The key features are:

- Fast: Very high performance, on par with NodeJS and Go (thanks to Starlette and Pydantic). One of the fastest Python frameworks available.

- Fast to code: Increase the speed to develop features by about 200% to 300%. *
- Fewer bugs: Reduce about 40% of human (developer) induced errors. *
- Intuitive: Great editor support. Completion everywhere. Less time debugging.
- Easy: Designed to be easy to use and learn. Less time reading docs.
- Short: Minimize code duplication. Multiple features from each parameter declaration. Fewer bugs.
- Robust: Get production-ready code. With automatic interactive documentation.
- Standards-based: Based on (and fully compatible with) the open standards for APIs: OpenAPI (previously known as Swagger) and JSON Schema.


🔗 [FastAPI Documentation](https://fastapi.tiangolo.com/)

### 2 - Project Structure


Before we move into the coding, this is the structure of the API project.

├── requirements

├── src

    └── routes
    └── datasets
    └── utils
    └── .env
    └── app.py

├── venv

├── server.py


🫡 Don't worry, I will explain you each folder and file individually in the subsequent steps. 

As you can see in the structure section, we must first build a virtual environment for our API project, which is a folder called venv. 
The virtual environment tool creates a folder inside the project directory. By default, the folder is called venv , but you can give it a custom name too. It keeps Python and pip executable files inside the virtual environment folder.

If you are using Pycharm, your environment will be immediately created when you start a project, or by the following the next steps, you can manually create and activate your environment depends on your operating system.

Create an environement first using virtualenv :

- Install the virtualenv package.
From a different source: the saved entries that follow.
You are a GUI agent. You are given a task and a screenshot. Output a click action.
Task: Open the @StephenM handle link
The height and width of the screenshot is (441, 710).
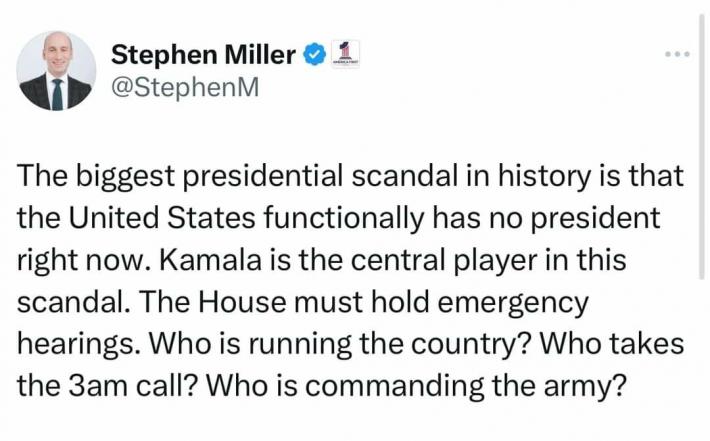click(185, 87)
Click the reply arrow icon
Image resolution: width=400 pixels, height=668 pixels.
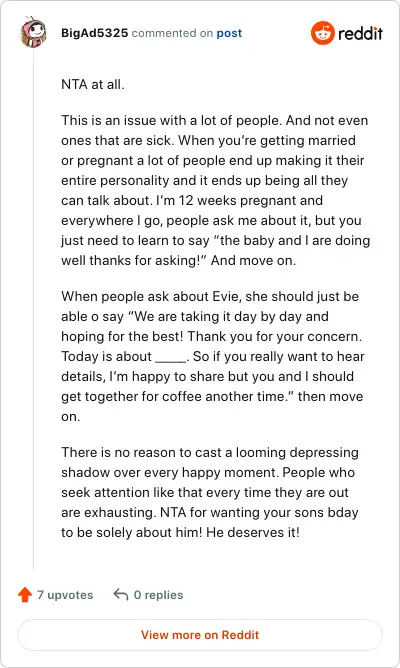pyautogui.click(x=121, y=594)
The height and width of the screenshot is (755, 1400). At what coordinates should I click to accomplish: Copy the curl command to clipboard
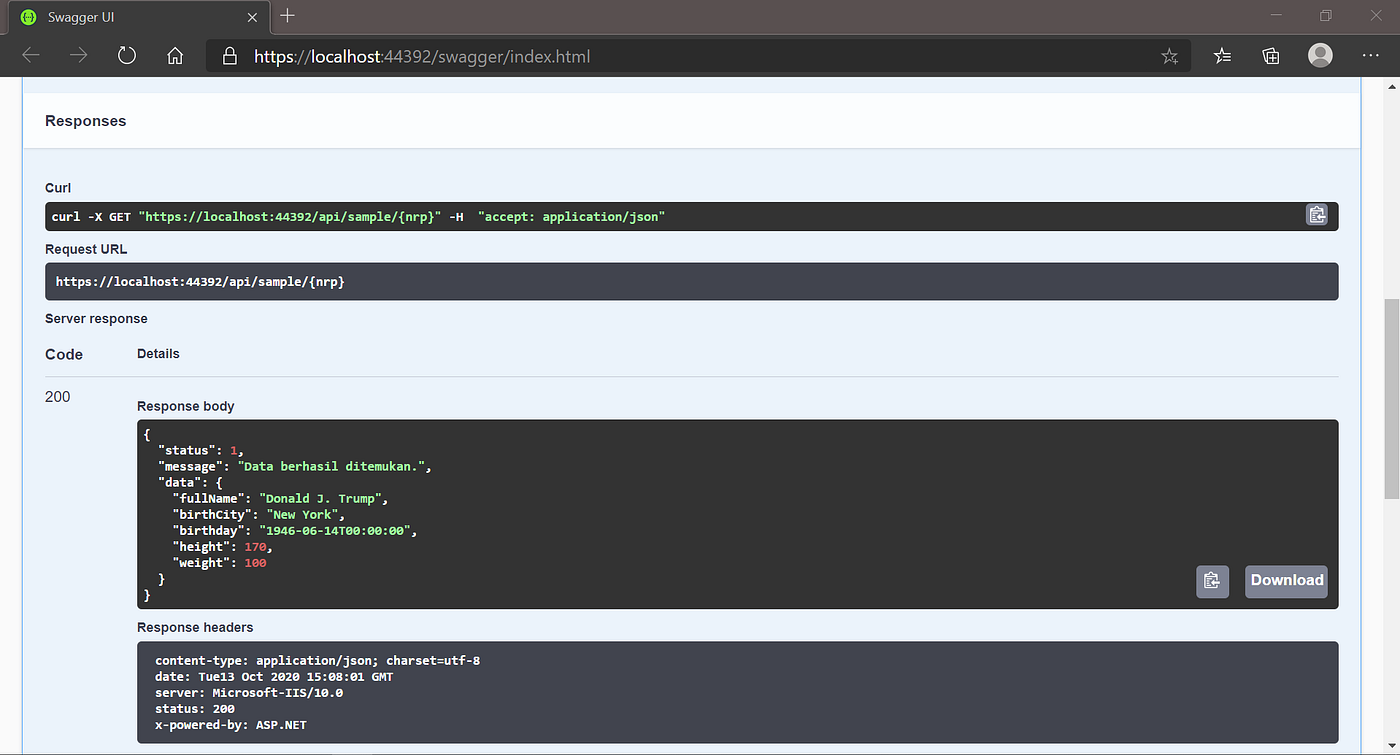(1316, 215)
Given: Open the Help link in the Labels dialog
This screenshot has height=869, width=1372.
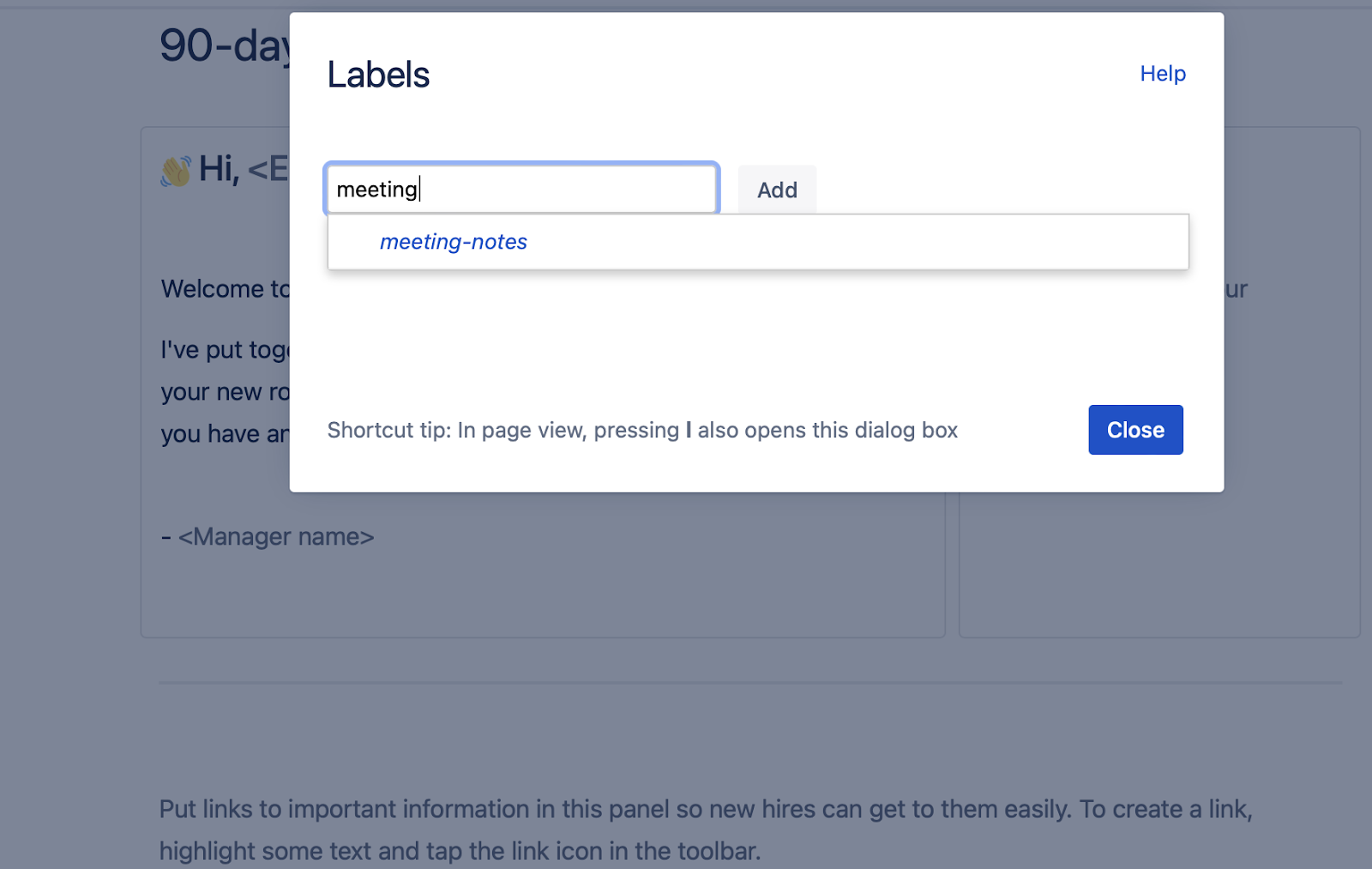Looking at the screenshot, I should [x=1162, y=74].
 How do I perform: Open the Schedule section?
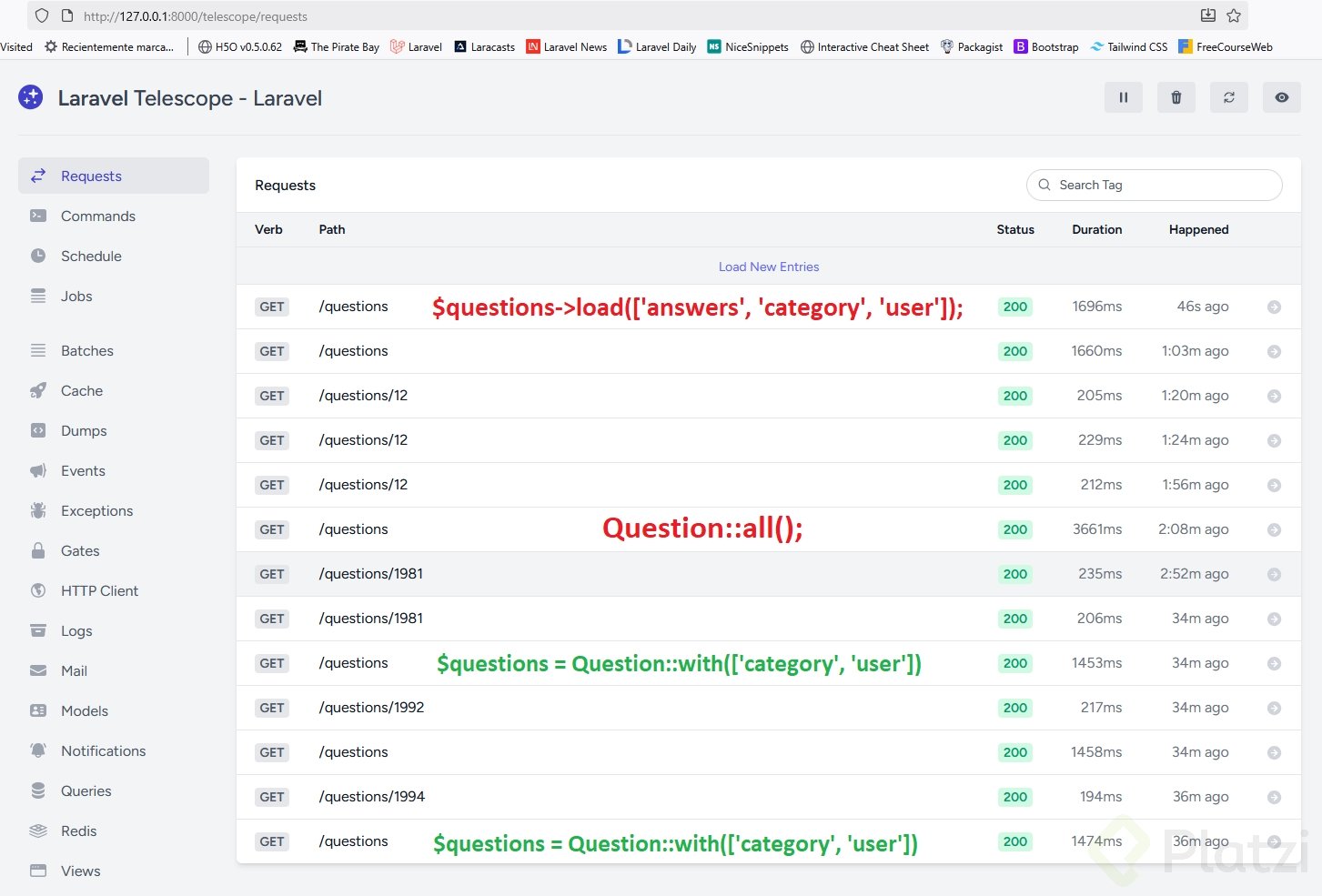[x=91, y=257]
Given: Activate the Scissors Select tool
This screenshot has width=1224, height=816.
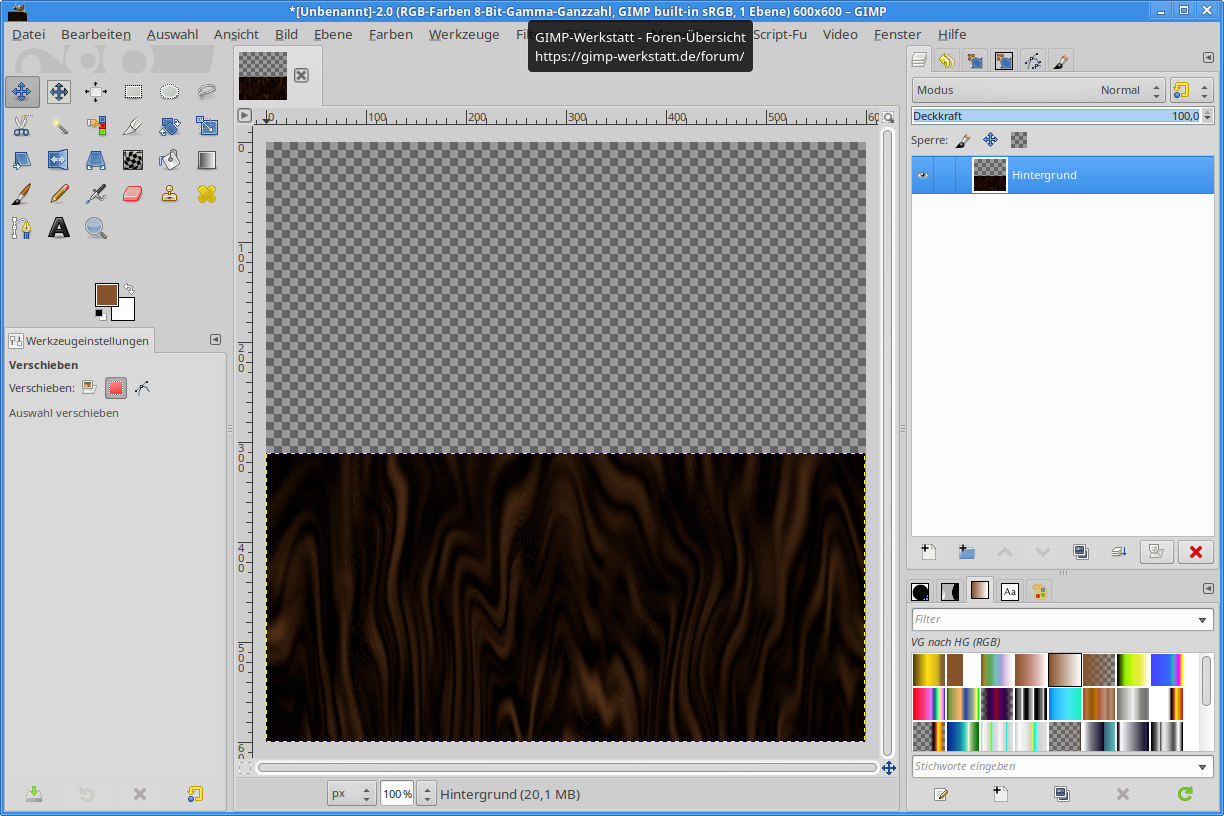Looking at the screenshot, I should click(21, 126).
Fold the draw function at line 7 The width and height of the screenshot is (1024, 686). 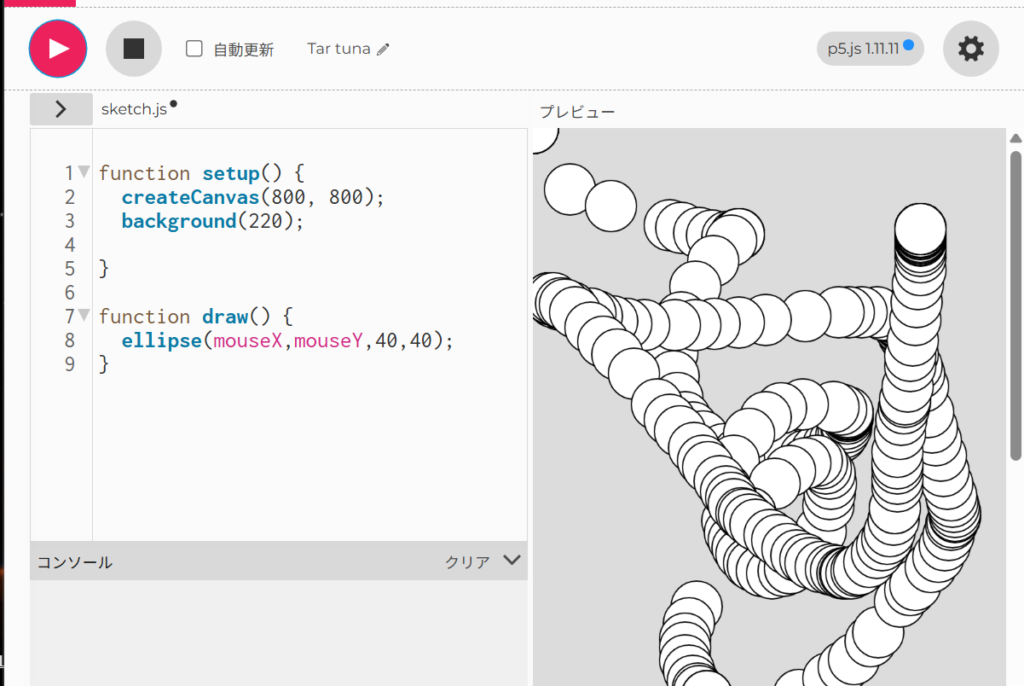(x=84, y=315)
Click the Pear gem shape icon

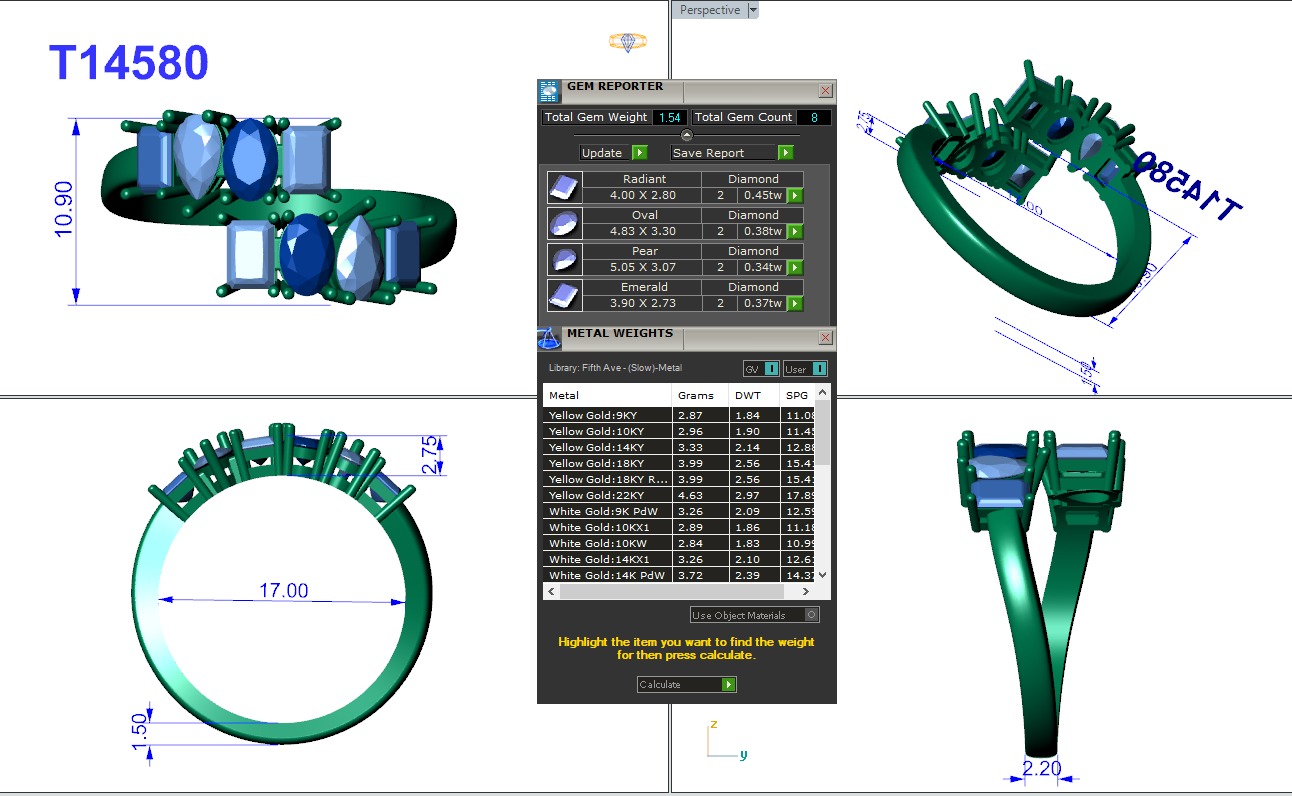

Enter the following in your terminal :

>pip install virtualenv

- Create the virtual environment :

>virtualenv nameofenv

- Activate the virtual environment :

For MacOS/Linux :

> source mypython/bin/activate

Windows :

> mypthon\Scripts\activate

- After finishing your work generate a requirements.txt file using

> pip3 freeze > requirements.txt  # Python3
> pip freeze > requirements.txt  # Python2

### Your virtual environment will then be successfully generated and activated, and you can continue 🏃‍♀️

Let's install the FastAPI package using:

> pip install fastapi

To run a server, you will need Uvicorn as well:

> pip install uvicorn

#### ⚠️ So only your project environment contains all of the packages installed, it must always be active. 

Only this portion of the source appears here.